Oireachtas Joint and Select Committees

Tuesday, 12 June 2018

Joint Oireachtas Committee on Communications, Climate Action and Environment

Broadband Service Provision: Discussion

12:30 pm

Mr. John O'Dwyer:

If one observes this document without going into the detail of regulation, it is difficult to work out what it really means. When one gets into the detail of it to try to understand it, one sees that some, but not all, of the issues are very serious and have quite serious implications. I would like to mention something called address matching as an example.

We did not have postcodes at the time and there is a unique version of everybody's address within Eir's system. The problem is it may not be necessarily the same address that the current occupant of the house would know. As the addresses are not necessarily unique, it can be difficult sometimes to work out what the customer thinks the address is as against the system's address. It is very important to get this right because if a service has to be delivered, it must go to the right address. A telephone line, for example, must be delivered to the right address. This was complicated when unique addresses were not available. Eir had a better set of addresses for its downstream retail arm than was being provided to the rest of industry.

It could take up to a week for some operators selling broadband services, for example, to try to work out the exact address with the customer. This frustrated customers who wondered why the companies did not have something as simple as an address. It could take a week to get the address right going back and forth with Eir trying to work it out. The customer might think the new provider is not doing a very good job and he or she would not move but rather stay with the current provider. It hindered customer choice in changing a provider. This is important, certainly to the customer, and causes consumer harm because customers could not exercise choice and had to pay more money than they might have done otherwise. The new operator would also be hindered from earning money from winning customers. That was the problem.

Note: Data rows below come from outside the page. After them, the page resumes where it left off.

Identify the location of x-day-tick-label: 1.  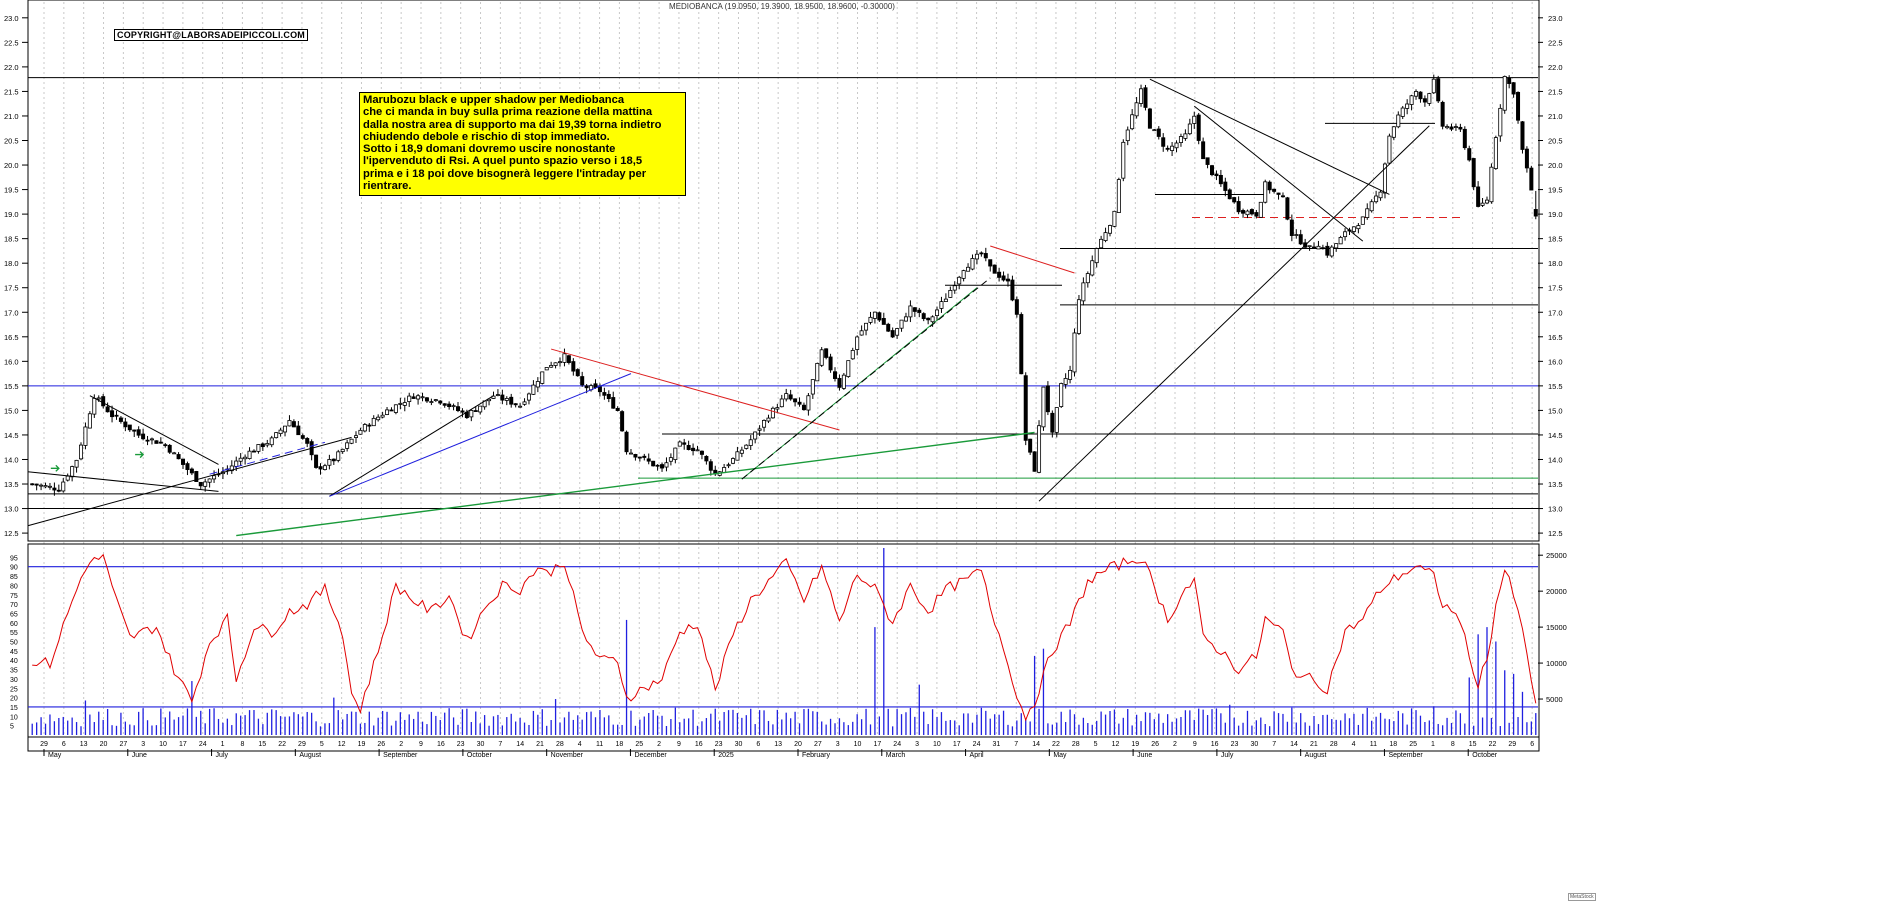
(223, 744).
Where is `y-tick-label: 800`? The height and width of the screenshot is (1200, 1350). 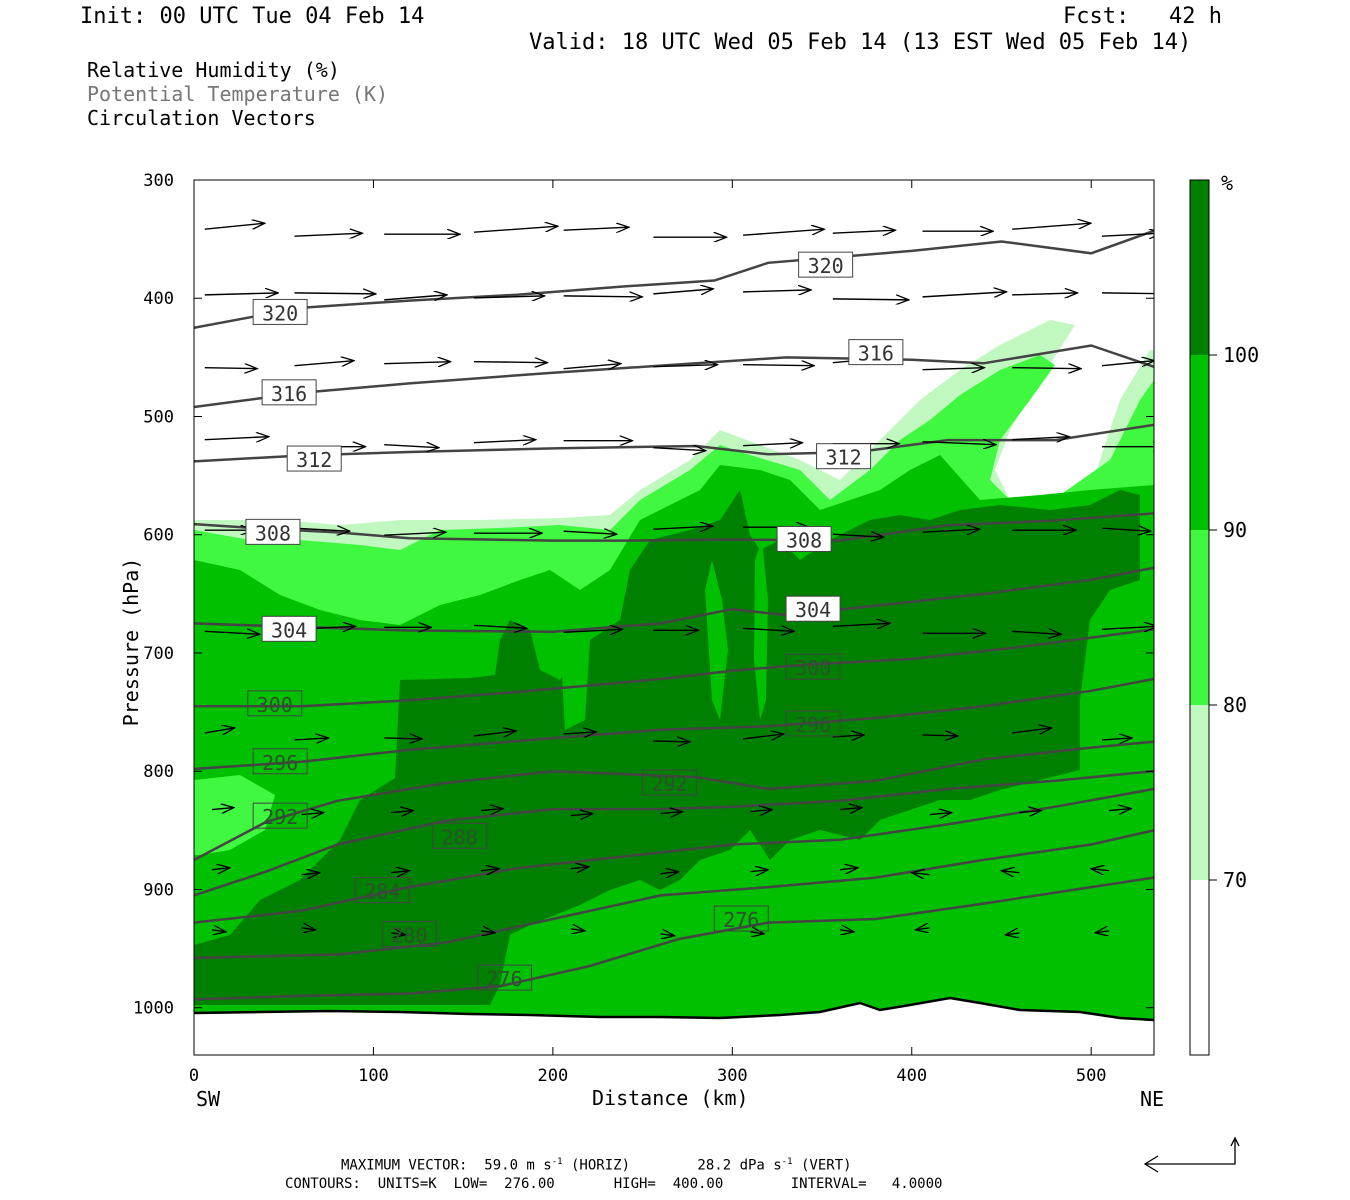
y-tick-label: 800 is located at coordinates (158, 772).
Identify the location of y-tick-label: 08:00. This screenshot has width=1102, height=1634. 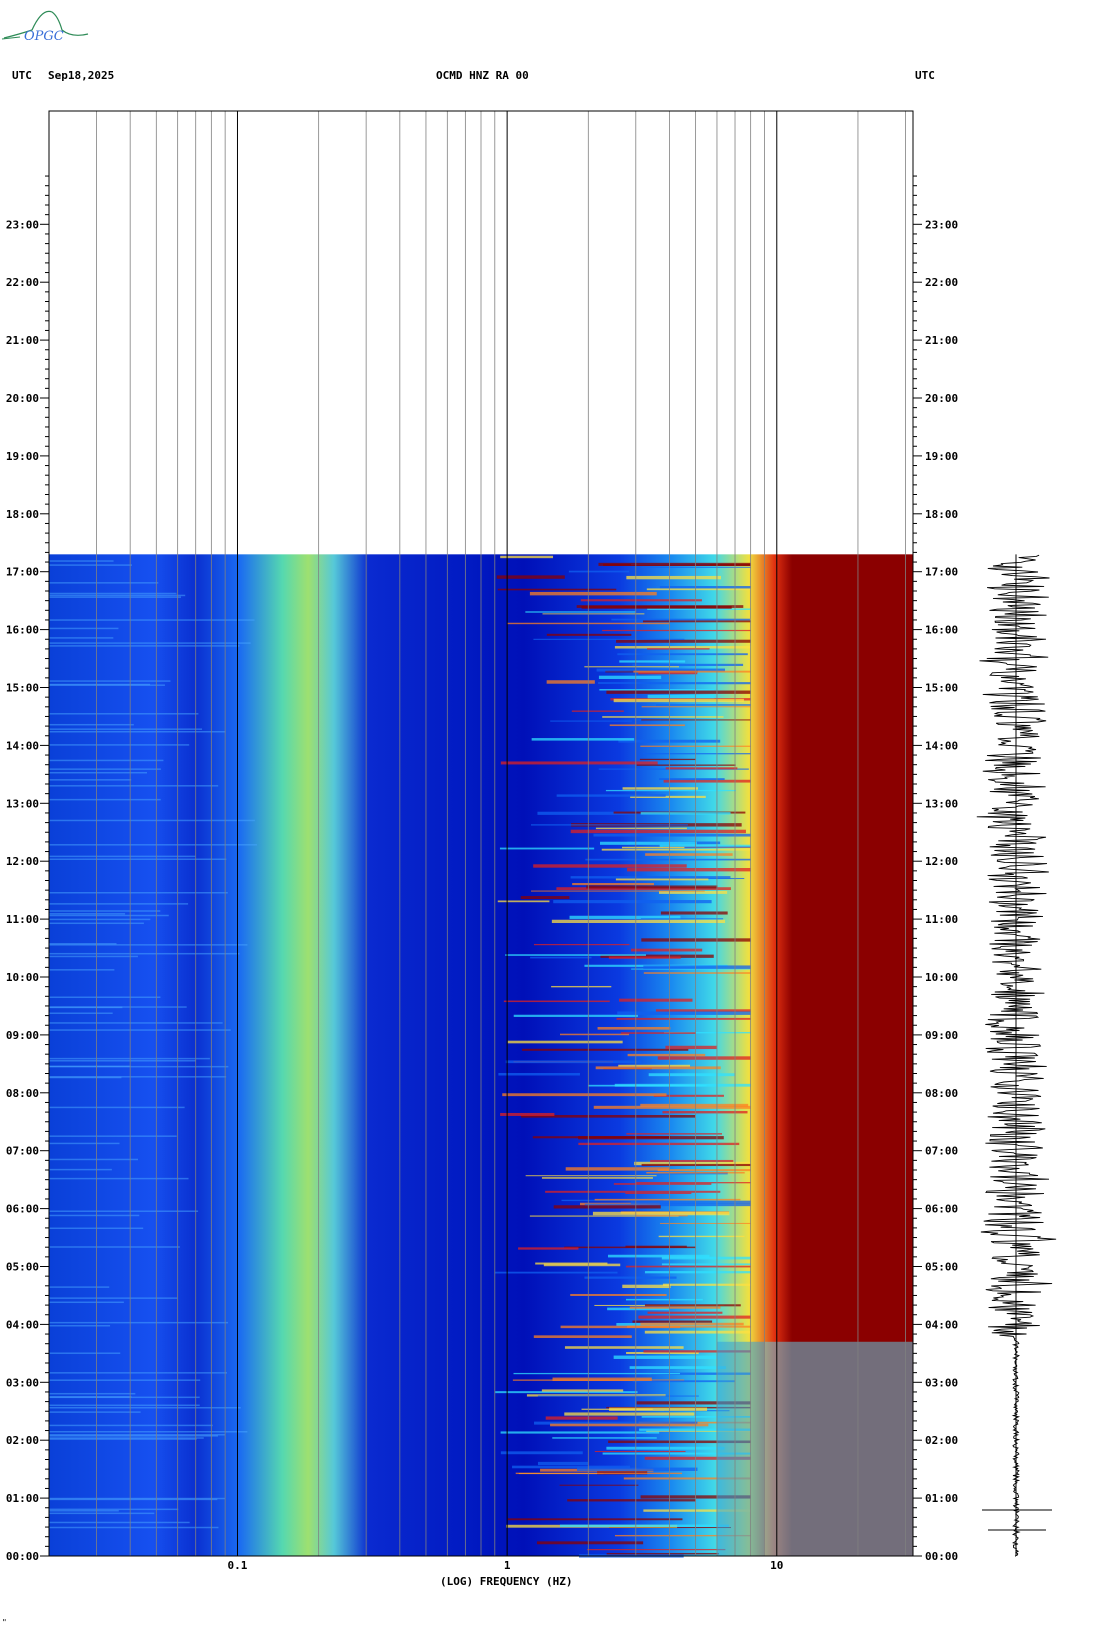
(942, 1094).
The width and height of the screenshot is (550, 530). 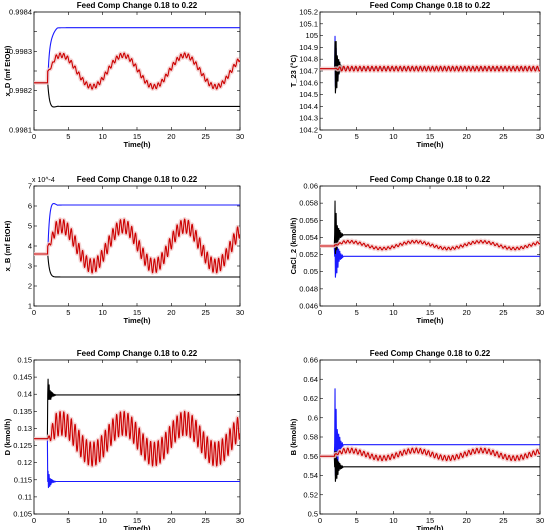 What do you see at coordinates (312, 36) in the screenshot?
I see `y-tick-label: 105` at bounding box center [312, 36].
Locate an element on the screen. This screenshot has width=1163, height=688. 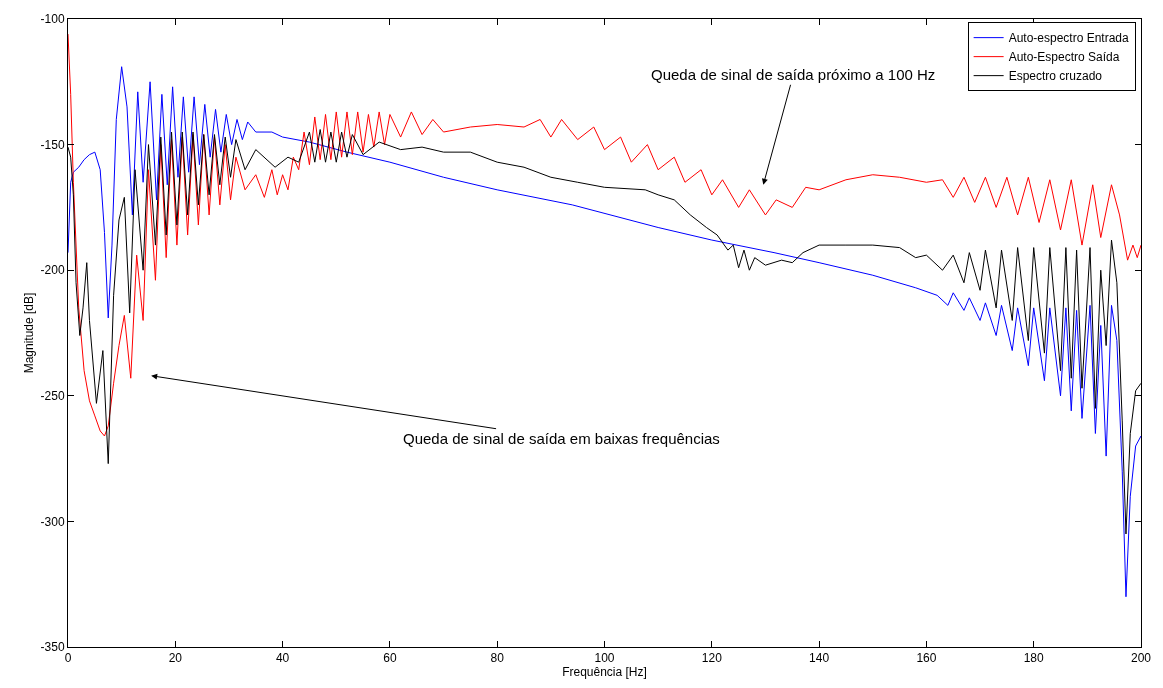
legend-label: Espectro cruzado is located at coordinates (1056, 76).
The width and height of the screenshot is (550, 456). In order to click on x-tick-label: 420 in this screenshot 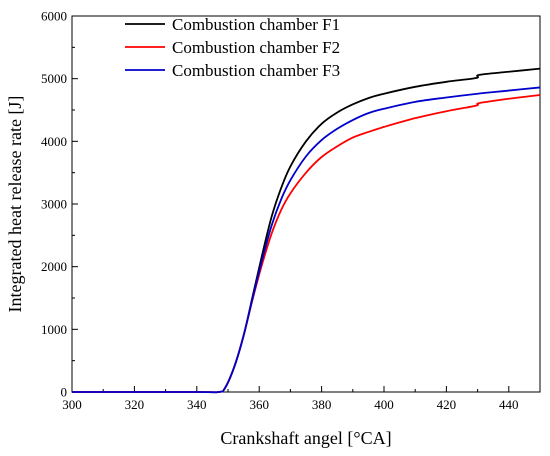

A two-pronged approach followed. The first was to get Cartesian and KPMG to do a governance investigation operation. This made a number of recommendations, one of which was to have an independent oversight body looking at the governance and operations of Eir, keeping that under control. Simultaneous to those consultations, ComReg investigated non-compliance and took legal proceedings through the High Court. It found several cases of non-compliance and has taken Eir to the High Court to have fines imposed for non-compliance. The case has been held up by a challenge in the High Court which will be heard later this week.